BANGKOK — Welcoming the ongoing visit by UN human rights envoy Tomas Ojea Quintana to Burma, US-based Human Rights Watch said on Wednesday that the Naypyidaw government failed to do enough to prevent June mob fighting between Buddhists and Muslims in troubled Arakan State.
“We heard the same quote, the government could have stopped this, from different people, on different days, one Rohingya, one Arakanese,” said HRW Deputy Asia Director Phil Robertson speaking at the Bangkok launch of a report based on interviews and field research in Burma and Bangladesh.
The document outlines that while the Burmese armed forces stepped in to keep an uneasy peace between the two sides, elements of the security forces, such as local police and the NaSaKa—the border security force—either allowed attacks on Muslims or participated in violence.
Echoing assessments heard by The Irrawaddy during a June visit to the state capital Sittwe, HRW said that not only Rohingya Muslims were targets of Arakanese violence, but that other Muslim groups in the area were affected as well.
“Marauding mobs from both Arakan and Rohingya communities stormed unsuspecting villages and neighborhoods, brutally killed residents and destroyed and burned homes, shops and houses of worship,” read one section of the report.
“With little to no government security present to stop the violence, people armed themselves with swords, spears, sticks, iron rods, knives and other basic weaponry. Inflammatory anti-Muslim media accounts and local propaganda fanned the violence.”
The situation on the ground in Arakan State remains peaceful but tense, according to Chris Lewa, director of the Arakan Project NGO. “I am concerned, however, that the authorities are trying to create a show of calm in the region for the visit of the UN envoy,” she added.
Critics say anxiety on the ground is being fanned by exaggerated or unverifiable accounts of the extent of the violence and by mutual demonization.
“Some Rohingya and others overseas are claiming figures in excess of 20,000 dead and claiming genocide,” said Robertson. “We have found no evidence for these claims.”
Robertson said, however, that the government figure of 78 dead is likely to be an underestimate. “Four of the 57 interviews we carried out pointed to over 90 dead, just in those four cases,” he added.
While welcoming envoy Quintana’s visit to Arakan State, Robertson commented that the Burmese government has “so far prevented any independent international investigation.”
“The visit of Mr. Quintana is a start, but it is clear from statements in recent days that the government is somewhat in denial,” said Robertson. A July 30 press release by the Burmese government on the Arakan violence said that “Myanmar is a multi-racial and multi-religious country where people of different faiths have lived together in peace and harmony.”
The release was forwarded to international media by the secretariat of the Association of Southeast Asian Nations, the 10 country regional bloc which Burma is due to chair in 2014.
However, Burma was designated a “country of particular concern” by the latest US State Department international religious freedom report, along with China, Eritrea, Iran, North Korea, Saudi Arabia, Sudan and Uzbekistan.

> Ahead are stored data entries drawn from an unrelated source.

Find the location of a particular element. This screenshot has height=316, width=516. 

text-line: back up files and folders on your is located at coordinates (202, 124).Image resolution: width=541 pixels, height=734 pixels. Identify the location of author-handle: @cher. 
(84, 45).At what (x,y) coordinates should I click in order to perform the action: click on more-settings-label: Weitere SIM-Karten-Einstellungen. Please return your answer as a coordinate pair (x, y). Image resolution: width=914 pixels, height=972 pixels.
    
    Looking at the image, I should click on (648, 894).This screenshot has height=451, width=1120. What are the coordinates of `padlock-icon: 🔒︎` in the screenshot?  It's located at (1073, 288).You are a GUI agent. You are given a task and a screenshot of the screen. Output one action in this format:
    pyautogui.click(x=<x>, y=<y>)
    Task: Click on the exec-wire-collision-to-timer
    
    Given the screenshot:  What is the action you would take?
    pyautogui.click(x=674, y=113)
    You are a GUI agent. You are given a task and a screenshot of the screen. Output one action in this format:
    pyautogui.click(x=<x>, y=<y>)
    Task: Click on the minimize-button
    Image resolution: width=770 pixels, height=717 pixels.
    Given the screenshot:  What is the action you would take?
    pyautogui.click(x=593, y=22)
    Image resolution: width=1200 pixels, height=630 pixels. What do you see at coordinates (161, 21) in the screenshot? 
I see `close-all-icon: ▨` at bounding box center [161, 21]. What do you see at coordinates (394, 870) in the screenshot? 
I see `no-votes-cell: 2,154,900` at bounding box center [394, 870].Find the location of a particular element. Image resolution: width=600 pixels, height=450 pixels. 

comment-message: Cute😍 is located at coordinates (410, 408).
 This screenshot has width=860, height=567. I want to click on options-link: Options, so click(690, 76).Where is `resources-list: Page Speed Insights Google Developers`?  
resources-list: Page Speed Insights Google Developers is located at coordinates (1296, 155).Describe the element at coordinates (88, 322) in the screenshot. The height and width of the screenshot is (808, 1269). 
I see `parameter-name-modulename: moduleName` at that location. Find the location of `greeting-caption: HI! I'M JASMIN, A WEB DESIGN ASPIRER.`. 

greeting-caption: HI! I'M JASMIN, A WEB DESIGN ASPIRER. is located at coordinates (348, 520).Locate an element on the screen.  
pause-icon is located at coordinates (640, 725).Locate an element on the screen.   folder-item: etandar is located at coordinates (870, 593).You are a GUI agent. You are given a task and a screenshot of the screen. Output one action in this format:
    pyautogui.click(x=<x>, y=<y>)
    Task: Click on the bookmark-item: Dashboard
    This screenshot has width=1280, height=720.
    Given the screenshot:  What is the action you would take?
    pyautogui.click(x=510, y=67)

The report cited Burma’s refusal to grant citizenship rights to the Rohingya, who number around 800,000 and are deemed illegal Bengali immigrants by the government and many ordinary people.
“The Burmese government needs to urgently amend its citizenship law to end official discrimination against the Rohingya,” said Brad Adams, HRW Asia section director. “President Thein Sein cannot credibly claim to be promoting human rights while calling for the expulsion of people because of their ethnicity and religion.”
The Arakan violence does not appear to be denting international enthusiasm for Burma’s reforms, however. At the height of the June violence, President Barak Obama announced that US firms could invest in Burma after suspending sanctions.
US Under Secretary of State Robert Hormats told the Washington International Trade Association on Tuesday that “I do think from the conversations I’ve have had [with Myanmar leaders] that there is a general understanding if they were really to retreat from this, there would be a lot of social pressure against them.”